Now, with a rescheduled launch date, the telescope is set for liftoff sometime between March and June of 2019.
But Smith, a NASA scientist for nearly thirty years, remembers when the Webb was scarcely more than a sketch.
“We started in the spring of ’96,” he says. “We drew it on a whiteboard.”
More than twenty years later, those crude whiteboard renditions have morphed into the most sophisticated space telescope ever.
Webb’s primary mirror is enormous—21 feet across, divided into 18 sections, and capable of collecting more than six times the light of the Hubble Space Telescope, its predecessor. Unfolded, the mirror shapes as a hexagon, like the cell of a honeycomb.
Factor in the mirror’s size with NASA’s upgraded technology and a superior observational spot in space, and Webb’s capabilities far surpass Hubble’s.
“We say 100 times more powerful than Hubble,” says Smith.
One critical component is the sunshield, a celestial parasol to shade the electronics from the Sun.
Without the sunshield—which has an SPF of one million—the Webb would fry.
Five layers of plastic essentially provide the protection. Each thin membrane, astoundingly slight, is comparable to the thickness of a single human hair.
“Very thin plastic, but extremely tough,” says John Mather, senior project scientist for the Webb.
But unfurling the sunshield, the size of a tennis court when fully opened, could be tricky in space.
“You’ve got a good part of an acre of plastic film that’s got to do the right thing,” says Mather, a NASA astrophysicist since 1974 and a winner of the 2006 Nobel Prize in Physics. “So naturally, we are rehearsing that a lot.”
Along with rehearsal, there’s redundancy. The telescope is not serviceable in space. One million miles from Earth is too far for a house call. The list of what could go wrong—such a list literally exists—is scarily long: “It has probably a thousand entries,” Mather says. “That’s why, where we can, we have two of everything.”

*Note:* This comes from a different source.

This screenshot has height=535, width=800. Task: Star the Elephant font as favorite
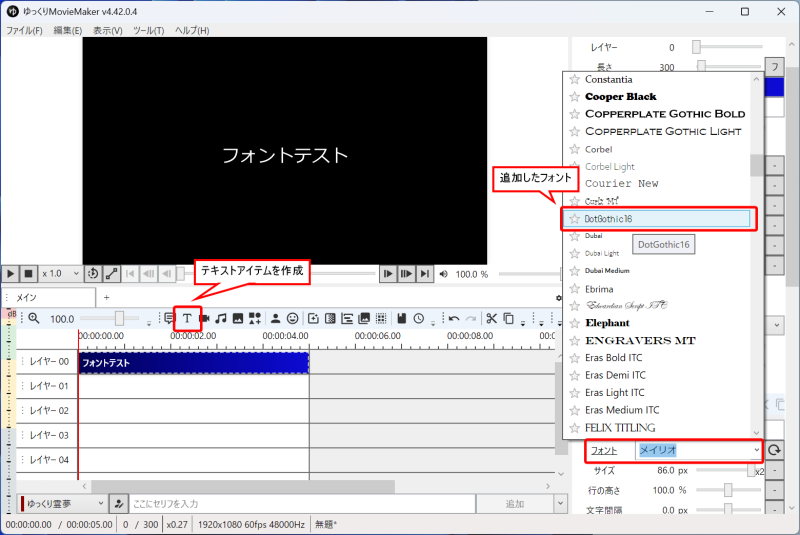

Webb, which sees in infrared, will observe the first stars and galaxies to light up after the Big Bang. “We’re looking back about 13.7 billion years,” says Mather.
The telescope will also search for signs of life on alien worlds—specifically, by analyzing the chemical composition of their atmospheres.
Already, NASA has targeted a few exoplanets for Webb, including TRAPPIST-1d, discovered earlier this year, one of seven Earth-sized worlds in the TRAPPIST-1 system.
Finding a substantial quantity of oxygen in an exoplanet’s atmosphere qualifies as an astronomical holy grail. That won’t prove life is there, certainly. “But it’s a hint the planet might be alive,” says Mather.
Even so, scientists insist the biggest discoveries—the stunning revelations—are almost always unexpected.
“Some of the most exciting things Hubble did, nobody foresaw ahead of time,” says Smith. “I’m sure the same is going to be true for Webb.”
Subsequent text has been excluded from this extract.